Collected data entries
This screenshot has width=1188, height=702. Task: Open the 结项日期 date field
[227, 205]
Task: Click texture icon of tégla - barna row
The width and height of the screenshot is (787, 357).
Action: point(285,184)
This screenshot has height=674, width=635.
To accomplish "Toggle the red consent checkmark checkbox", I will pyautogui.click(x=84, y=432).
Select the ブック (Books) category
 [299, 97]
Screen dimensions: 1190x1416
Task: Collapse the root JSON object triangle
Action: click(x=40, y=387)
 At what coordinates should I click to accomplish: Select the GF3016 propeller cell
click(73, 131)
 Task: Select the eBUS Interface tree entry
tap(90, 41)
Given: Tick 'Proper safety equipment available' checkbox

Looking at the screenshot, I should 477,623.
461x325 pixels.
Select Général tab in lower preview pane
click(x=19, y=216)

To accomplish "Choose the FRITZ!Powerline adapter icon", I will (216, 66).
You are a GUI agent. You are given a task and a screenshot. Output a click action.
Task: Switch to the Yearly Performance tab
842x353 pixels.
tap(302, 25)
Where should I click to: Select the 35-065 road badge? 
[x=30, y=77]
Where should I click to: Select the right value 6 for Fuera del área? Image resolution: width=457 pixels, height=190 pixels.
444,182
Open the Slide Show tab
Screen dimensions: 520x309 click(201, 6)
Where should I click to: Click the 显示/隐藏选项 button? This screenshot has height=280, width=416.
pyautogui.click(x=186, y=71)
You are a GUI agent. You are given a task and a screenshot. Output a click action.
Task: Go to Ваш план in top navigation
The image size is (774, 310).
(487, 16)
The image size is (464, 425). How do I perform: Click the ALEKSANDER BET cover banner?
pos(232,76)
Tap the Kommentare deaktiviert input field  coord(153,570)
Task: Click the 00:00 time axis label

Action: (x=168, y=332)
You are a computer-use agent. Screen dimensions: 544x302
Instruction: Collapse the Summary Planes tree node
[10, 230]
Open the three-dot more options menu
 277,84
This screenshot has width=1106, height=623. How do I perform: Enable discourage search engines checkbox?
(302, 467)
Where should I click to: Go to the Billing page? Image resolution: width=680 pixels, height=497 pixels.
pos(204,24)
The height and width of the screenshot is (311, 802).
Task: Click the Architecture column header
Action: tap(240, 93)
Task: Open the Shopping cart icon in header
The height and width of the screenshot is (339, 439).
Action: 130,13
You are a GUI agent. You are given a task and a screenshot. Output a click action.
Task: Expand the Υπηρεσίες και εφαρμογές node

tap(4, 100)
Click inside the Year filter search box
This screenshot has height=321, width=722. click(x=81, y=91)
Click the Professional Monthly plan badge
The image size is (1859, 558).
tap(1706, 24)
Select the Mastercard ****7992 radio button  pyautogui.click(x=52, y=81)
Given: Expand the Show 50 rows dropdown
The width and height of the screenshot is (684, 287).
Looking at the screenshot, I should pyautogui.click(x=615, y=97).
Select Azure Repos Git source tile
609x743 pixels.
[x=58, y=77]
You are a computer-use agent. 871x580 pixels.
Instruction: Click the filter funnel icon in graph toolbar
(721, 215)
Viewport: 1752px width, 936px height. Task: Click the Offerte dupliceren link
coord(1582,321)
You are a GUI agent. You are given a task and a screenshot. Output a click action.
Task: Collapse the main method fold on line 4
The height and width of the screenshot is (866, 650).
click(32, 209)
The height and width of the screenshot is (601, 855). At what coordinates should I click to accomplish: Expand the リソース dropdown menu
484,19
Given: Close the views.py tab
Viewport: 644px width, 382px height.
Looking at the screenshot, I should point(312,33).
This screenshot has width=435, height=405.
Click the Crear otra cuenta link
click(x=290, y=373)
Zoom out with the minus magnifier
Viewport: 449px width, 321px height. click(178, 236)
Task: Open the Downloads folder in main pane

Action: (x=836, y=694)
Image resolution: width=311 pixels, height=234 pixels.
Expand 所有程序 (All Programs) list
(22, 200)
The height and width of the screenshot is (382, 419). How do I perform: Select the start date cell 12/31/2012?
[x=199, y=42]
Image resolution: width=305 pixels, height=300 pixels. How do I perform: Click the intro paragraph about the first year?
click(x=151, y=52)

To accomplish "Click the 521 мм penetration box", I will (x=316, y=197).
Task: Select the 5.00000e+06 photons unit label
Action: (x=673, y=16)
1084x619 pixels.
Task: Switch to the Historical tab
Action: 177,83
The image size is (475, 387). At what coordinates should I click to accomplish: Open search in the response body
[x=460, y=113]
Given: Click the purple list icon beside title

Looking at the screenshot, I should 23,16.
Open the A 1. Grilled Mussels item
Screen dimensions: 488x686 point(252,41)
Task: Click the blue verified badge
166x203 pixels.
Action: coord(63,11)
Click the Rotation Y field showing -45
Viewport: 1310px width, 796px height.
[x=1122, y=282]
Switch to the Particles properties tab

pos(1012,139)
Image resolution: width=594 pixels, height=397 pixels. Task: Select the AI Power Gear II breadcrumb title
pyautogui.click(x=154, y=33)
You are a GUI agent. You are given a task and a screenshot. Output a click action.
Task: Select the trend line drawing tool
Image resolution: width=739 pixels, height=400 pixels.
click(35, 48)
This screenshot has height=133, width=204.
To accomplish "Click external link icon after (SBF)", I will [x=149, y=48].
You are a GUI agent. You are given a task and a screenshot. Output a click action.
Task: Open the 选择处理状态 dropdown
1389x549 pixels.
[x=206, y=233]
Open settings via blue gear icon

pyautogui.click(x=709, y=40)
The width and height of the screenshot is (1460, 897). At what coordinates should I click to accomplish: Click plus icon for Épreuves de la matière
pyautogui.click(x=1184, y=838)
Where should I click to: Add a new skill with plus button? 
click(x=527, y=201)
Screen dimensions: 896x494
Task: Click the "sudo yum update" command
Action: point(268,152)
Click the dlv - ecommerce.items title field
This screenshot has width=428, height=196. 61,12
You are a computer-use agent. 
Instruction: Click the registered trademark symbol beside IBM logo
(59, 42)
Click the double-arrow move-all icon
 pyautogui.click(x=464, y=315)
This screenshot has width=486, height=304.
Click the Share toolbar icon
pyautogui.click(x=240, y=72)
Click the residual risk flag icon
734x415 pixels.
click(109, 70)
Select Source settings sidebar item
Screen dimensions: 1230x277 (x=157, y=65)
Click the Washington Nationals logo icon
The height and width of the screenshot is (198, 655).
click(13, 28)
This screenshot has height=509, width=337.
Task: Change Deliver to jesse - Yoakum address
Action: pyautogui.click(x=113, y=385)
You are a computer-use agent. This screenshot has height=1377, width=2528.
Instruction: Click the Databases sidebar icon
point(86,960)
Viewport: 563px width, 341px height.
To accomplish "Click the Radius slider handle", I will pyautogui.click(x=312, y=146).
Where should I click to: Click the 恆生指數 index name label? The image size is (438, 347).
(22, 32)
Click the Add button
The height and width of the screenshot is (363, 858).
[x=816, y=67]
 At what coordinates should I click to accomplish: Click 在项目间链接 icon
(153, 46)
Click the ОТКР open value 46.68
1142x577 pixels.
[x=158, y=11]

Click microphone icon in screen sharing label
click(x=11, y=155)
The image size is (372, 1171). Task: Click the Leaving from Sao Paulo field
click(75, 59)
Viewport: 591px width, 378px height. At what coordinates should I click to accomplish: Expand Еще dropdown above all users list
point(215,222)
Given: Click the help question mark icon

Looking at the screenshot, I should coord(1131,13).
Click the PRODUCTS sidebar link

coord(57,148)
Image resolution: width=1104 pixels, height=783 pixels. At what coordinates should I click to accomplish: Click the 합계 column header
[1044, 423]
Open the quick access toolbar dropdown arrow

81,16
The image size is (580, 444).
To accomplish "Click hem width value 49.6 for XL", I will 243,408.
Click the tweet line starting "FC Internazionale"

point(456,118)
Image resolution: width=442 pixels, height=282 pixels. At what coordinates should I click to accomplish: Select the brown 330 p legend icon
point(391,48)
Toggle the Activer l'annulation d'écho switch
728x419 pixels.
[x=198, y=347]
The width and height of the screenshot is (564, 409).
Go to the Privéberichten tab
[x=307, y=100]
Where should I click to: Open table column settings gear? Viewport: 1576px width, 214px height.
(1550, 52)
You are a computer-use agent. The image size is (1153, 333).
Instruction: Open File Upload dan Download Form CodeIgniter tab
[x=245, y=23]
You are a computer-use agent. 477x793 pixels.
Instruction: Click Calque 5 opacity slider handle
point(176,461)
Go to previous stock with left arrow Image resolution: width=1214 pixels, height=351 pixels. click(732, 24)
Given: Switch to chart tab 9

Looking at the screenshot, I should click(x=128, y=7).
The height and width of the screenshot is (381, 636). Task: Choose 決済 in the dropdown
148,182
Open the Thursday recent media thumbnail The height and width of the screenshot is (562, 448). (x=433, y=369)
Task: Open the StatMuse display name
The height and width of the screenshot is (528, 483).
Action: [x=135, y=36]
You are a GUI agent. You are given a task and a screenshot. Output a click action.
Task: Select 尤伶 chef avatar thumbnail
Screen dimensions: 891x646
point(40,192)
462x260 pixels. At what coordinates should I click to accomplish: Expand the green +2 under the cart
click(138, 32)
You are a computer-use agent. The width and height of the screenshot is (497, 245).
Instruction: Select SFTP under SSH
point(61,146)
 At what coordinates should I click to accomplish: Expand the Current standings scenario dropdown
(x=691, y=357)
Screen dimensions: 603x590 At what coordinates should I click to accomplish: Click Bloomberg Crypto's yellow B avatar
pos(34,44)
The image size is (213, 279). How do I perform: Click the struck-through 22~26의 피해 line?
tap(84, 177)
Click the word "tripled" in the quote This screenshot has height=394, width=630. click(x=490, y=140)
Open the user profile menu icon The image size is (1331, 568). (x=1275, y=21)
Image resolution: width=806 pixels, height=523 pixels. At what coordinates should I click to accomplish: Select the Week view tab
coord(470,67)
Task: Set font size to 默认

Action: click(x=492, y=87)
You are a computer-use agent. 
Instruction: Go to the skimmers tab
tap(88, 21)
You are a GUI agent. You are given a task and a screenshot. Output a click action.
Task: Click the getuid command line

Required work:
What you return must be an exact retyping of the lines above starting at the line with "This screenshot has width=1106, height=623." and ending at the line with "Given: Close the views.py tab", and nothing besides.

Solution to the exercise:
This screenshot has width=1106, height=623. How do I perform: Enable discourage search engines checkbox?
(302, 467)
Where should I click to: Go to the Billing page? Image resolution: width=680 pixels, height=497 pixels.
pos(204,24)
The height and width of the screenshot is (311, 802).
Task: Click the Architecture column header
Action: tap(240, 93)
Task: Open the Shopping cart icon in header
The height and width of the screenshot is (339, 439).
Action: 130,13
You are a GUI agent. You are given a task and a screenshot. Output a click action.
Task: Expand the Υπηρεσίες και εφαρμογές node

tap(4, 100)
Click inside the Year filter search box
This screenshot has height=321, width=722. click(x=81, y=91)
Click the Professional Monthly plan badge
The image size is (1859, 558).
tap(1706, 24)
Select the Mastercard ****7992 radio button  pyautogui.click(x=52, y=81)
Given: Expand the Show 50 rows dropdown
The width and height of the screenshot is (684, 287).
Looking at the screenshot, I should pyautogui.click(x=615, y=97).
Select Azure Repos Git source tile
609x743 pixels.
[x=58, y=77]
You are a computer-use agent. 871x580 pixels.
Instruction: Click the filter funnel icon in graph toolbar
(721, 215)
Viewport: 1752px width, 936px height. Task: Click the Offerte dupliceren link
coord(1582,321)
You are a GUI agent. You are given a task and a screenshot. Output a click action.
Task: Collapse the main method fold on line 4
The height and width of the screenshot is (866, 650).
click(32, 209)
The height and width of the screenshot is (601, 855). At what coordinates should I click to accomplish: Expand the リソース dropdown menu
484,19
Given: Close the views.py tab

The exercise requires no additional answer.